» INSTRUCTIONS FOR THE TASK
Your result should be the lines holding the word "will", copied from the entries below.

::::::::

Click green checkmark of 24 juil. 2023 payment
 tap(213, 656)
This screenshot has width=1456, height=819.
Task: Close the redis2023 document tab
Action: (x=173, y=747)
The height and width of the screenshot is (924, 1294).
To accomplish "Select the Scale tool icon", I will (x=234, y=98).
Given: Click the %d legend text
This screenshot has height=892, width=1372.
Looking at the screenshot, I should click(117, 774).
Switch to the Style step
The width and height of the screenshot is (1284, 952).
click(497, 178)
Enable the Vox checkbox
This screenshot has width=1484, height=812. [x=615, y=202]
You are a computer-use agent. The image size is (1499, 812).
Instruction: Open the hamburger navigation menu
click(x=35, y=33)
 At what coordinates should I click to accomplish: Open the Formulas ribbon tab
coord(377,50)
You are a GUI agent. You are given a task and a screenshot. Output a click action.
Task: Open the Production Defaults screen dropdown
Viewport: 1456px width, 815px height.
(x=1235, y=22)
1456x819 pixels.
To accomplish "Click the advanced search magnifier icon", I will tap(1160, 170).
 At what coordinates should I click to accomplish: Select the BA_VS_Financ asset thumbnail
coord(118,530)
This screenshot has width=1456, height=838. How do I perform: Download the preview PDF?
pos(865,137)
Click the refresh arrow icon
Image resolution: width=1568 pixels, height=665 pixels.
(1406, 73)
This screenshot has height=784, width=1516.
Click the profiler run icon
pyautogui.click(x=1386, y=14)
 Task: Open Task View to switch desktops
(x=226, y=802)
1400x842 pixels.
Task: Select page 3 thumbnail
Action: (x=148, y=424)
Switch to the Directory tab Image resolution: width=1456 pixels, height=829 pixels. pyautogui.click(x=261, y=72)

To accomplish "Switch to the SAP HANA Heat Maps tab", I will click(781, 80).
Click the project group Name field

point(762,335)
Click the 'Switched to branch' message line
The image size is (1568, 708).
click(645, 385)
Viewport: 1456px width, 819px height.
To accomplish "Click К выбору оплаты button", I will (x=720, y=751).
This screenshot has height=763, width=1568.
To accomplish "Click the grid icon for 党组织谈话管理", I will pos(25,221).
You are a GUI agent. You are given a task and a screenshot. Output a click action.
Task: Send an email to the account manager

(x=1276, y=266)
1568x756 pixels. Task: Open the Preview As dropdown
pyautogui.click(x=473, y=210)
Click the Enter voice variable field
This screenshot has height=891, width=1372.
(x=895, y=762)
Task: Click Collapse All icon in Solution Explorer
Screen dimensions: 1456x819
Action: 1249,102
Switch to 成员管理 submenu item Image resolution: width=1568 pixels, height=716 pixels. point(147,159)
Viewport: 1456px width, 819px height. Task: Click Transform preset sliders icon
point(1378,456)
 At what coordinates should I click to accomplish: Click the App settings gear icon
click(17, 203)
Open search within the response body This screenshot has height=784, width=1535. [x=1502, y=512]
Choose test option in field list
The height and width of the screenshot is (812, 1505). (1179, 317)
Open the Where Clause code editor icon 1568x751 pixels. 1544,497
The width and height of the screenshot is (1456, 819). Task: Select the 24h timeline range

::::::::

» REPLY TO THE TASK
To accomplish "Select the Scale tool icon", I will (x=234, y=98).
To accomplish "Click the advanced search magnifier icon", I will tap(1160, 170).
To accomplish "Switch to the SAP HANA Heat Maps tab", I will click(781, 80).
To accomplish "Click К выбору оплаты button", I will (x=720, y=751).
To accomplish "Click the grid icon for 党组织谈话管理", I will pos(25,221).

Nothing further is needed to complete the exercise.